**Written exercise**
Swap "toolbar" for "menu bar" in the stretch of data from the line containing "This screenshot has height=425, width=600." through the line containing "point(242,82)", leaving everything else unchanged. Return only those lines.

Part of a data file
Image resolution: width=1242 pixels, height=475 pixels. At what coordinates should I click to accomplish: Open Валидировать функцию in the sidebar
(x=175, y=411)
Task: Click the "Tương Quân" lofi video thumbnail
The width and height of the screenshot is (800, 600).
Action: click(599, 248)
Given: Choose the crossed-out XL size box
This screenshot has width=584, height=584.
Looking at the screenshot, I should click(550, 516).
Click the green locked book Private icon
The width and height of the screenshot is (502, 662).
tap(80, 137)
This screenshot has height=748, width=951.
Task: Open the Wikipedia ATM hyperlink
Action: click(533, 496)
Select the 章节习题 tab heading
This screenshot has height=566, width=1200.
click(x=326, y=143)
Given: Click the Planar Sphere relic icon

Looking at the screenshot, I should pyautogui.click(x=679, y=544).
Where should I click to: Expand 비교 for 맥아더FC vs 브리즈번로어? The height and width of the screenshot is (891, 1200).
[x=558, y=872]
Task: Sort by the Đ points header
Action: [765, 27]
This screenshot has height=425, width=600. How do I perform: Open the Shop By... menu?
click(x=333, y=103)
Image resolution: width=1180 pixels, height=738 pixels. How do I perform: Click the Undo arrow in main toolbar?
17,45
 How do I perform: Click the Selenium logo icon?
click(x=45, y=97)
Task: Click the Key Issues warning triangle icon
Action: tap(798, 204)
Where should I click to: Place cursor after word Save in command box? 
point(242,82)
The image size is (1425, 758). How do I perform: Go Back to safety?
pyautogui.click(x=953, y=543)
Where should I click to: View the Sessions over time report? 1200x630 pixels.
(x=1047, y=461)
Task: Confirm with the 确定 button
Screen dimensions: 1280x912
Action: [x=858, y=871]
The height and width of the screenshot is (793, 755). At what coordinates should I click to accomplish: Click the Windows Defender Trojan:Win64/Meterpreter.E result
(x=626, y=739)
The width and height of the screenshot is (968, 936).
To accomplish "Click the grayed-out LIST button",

**Response**
This screenshot has height=425, width=600. How do I perform: Open the Shop By... menu?
click(x=333, y=103)
Image resolution: width=1180 pixels, height=738 pixels. How do I perform: Click the Undo arrow in main menu bar?
17,45
 How do I perform: Click the Selenium logo icon?
click(x=45, y=97)
Task: Click the Key Issues warning triangle icon
Action: tap(798, 204)
Where should I click to: Place cursor after word Save in command box? 
point(242,82)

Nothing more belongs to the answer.